Este brutal despilfarro se financiará por dos vías, ambas temerarias. La primera consiste en esquilmar las unidades productivas de riqueza, a las que se castiga sin contemplaciones, privándolas del descuento de la inflación de sus impuestos -que debería ser una obligación de orden moral- o subiendo los tipos a aquellos que más ganan o mayor patrimonio han atesorado gracias a su pericia y eficacia, al esfuerzo y el sacrificio correspondiente, o, por qué no, el de sus padres, uno de cuyos objetivos ha sido siempre legar lo más posible a sus hijos, costumbre inveterada, natural y encomiable hasta que fuera denigrada por el progresismo universal y despedazada por los sentimientos desordenados del resentimiento y de la envidia.

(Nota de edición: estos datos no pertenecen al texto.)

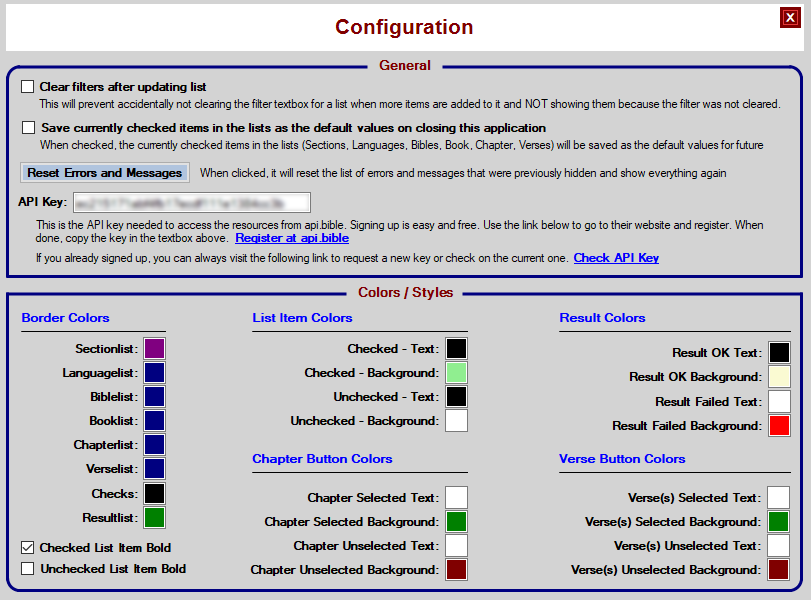Uncheck the Checked List Item Bold option
The width and height of the screenshot is (811, 600).
(x=28, y=548)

Adicionalmente, Sánchez ha emprendido la caza y captura del sector empresarial subiendo las cuotas sociales y los impuestos a las compañías, negándoles los beneficios fiscales de justicia por sus pérdidas pasadas, o inventando tributos de nuevo cuño para demonizar indecentemente a algunos sectores tradicionalmente en entredicho como las eléctricas o la banca -siempre de trato asiduo y complicado con el cliente-, hasta el punto de ‘criminalizar’ nominalmente a dos de los grandes ejecutivos españoles, Ana Botín e Ignacio Galán. «Si no les gusta lo que hacemos es que estamos acertando», ha afirmado con todo desahogo. Esta manera de atacar al mundo empresarial, que es el único en el que podemos depositar las esperanzas para superar la crisis y despejar el futuro, es insólito en Europa. No hay parangón en cualquier otro país desarrollado en el que se gobierne contra los hombres de negocio.

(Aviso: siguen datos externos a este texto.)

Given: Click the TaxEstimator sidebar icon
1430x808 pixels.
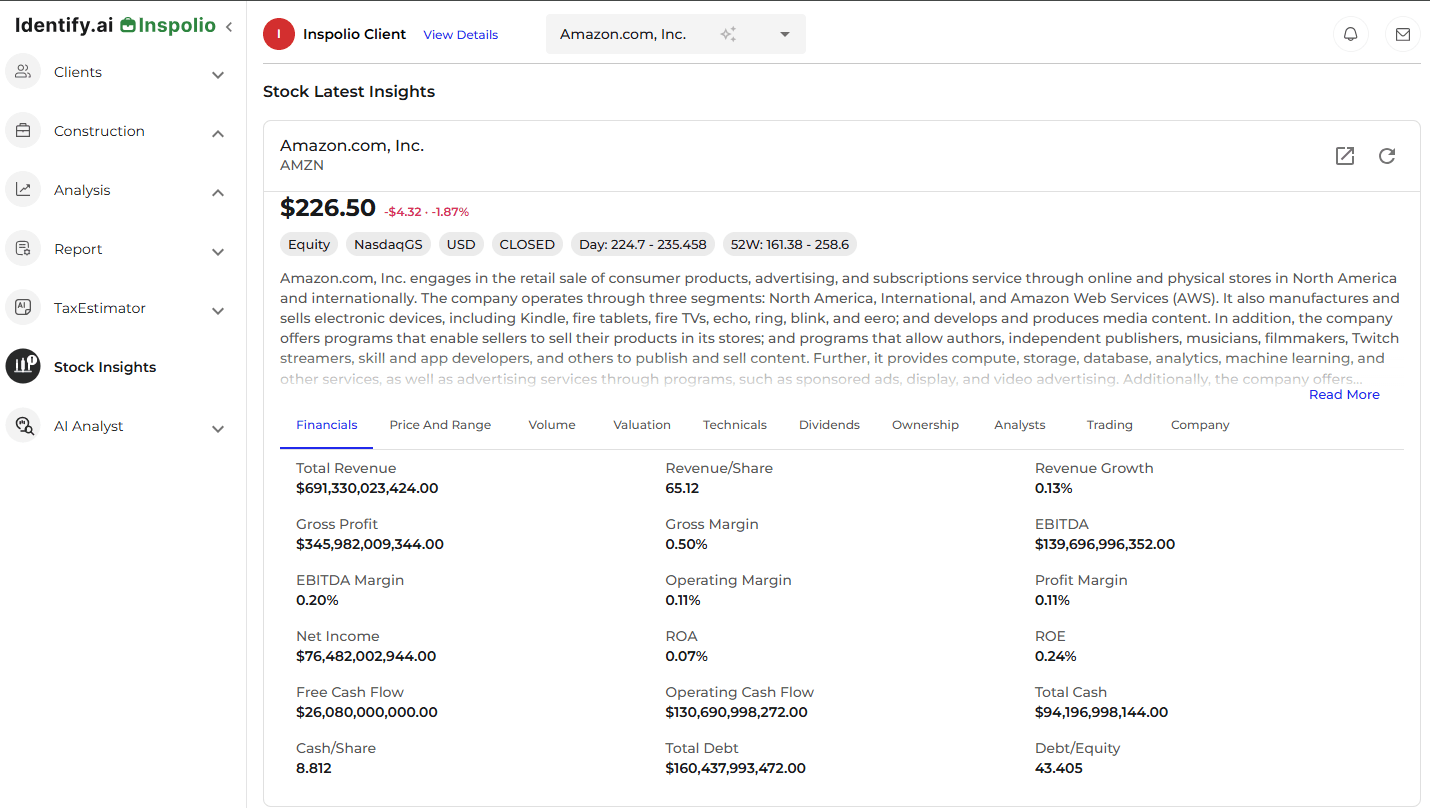Looking at the screenshot, I should [23, 308].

La segunda fuente de financiación de la hemorragia incontenible de gasto público en la que incurre Sánchez, aprovechando la debilidad flagrante de la Comisión Europea -absorbida a tiempo completo por los efectos de la guerra de Ucrania y las especulaciones sobre cómo topar el precio del gas y frenar el coste de la energía- es el recurso a la deuda pública hasta límites históricos. La riada de dinero que nos han prestado sin control ya habría provocado hace tiempo la quiebra o bancarrota de Roma -es decir, de España- de no ser por del Banco Central Europeo, que lleva años socorriéndonos, haciéndose cargo de nuestro endeudamiento, hasta hace poco sin restricciones, con la consecuencia perversa de fomentar la irresponsabilidad de los gobiernos, haciéndoles creer el espejismo de que el dinero es gratis y que los actos equivocados no tienen por qué tener consecuencias.

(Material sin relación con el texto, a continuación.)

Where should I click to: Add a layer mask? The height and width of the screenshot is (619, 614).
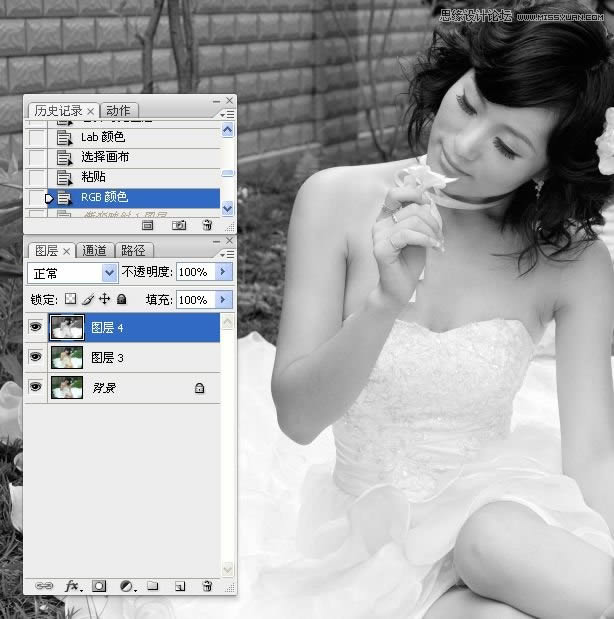click(99, 586)
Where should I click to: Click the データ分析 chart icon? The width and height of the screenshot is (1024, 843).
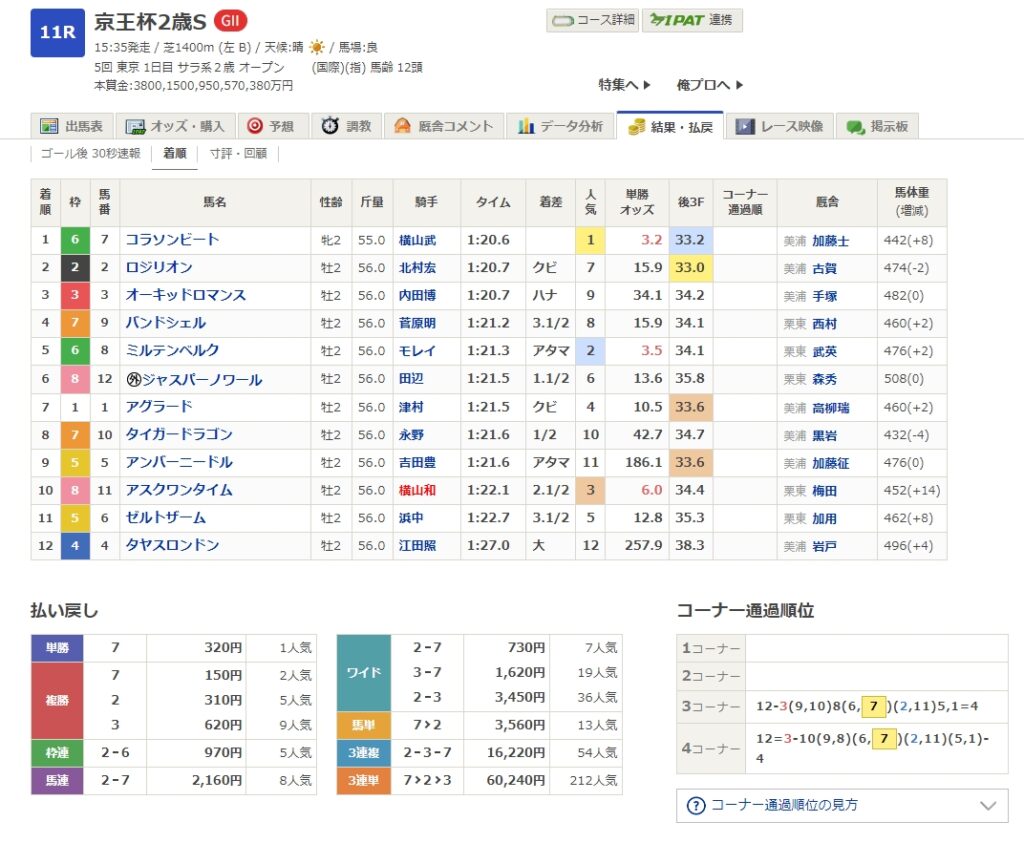[526, 126]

La expansión sin límite de la masa monetaria -que es la causa real de la inflación-, ahora con el noble propósito de paliar los efectos de la pandemia, pero practicada sin rubor desde hace más de una década, ha roto por completo la disciplina de los gobiernos, y particularmente de aquellos como el de Sánchez, cuyo aprecio por la higiene fiscal es equivalente a cero. El resultado es que, tarde, a toda prisa, y con intensidad se ha emprendido una carrera para subir los tipos de interés que causará un enorme dolor. Un dolor necesario e ineludible. Como decía Cicerón, no es bueno vivir a costa del Estado ni tampoco del dinero prestado a coste cero. Es también una mala idea construir un país en el que la máxima aspiración de los ciudadanos sea convertirse en funcionarios, consolidando la aversión al fracaso como modo de vida y rehuyendo el riesgo que conlleva toda aventura creadora, la vida misma.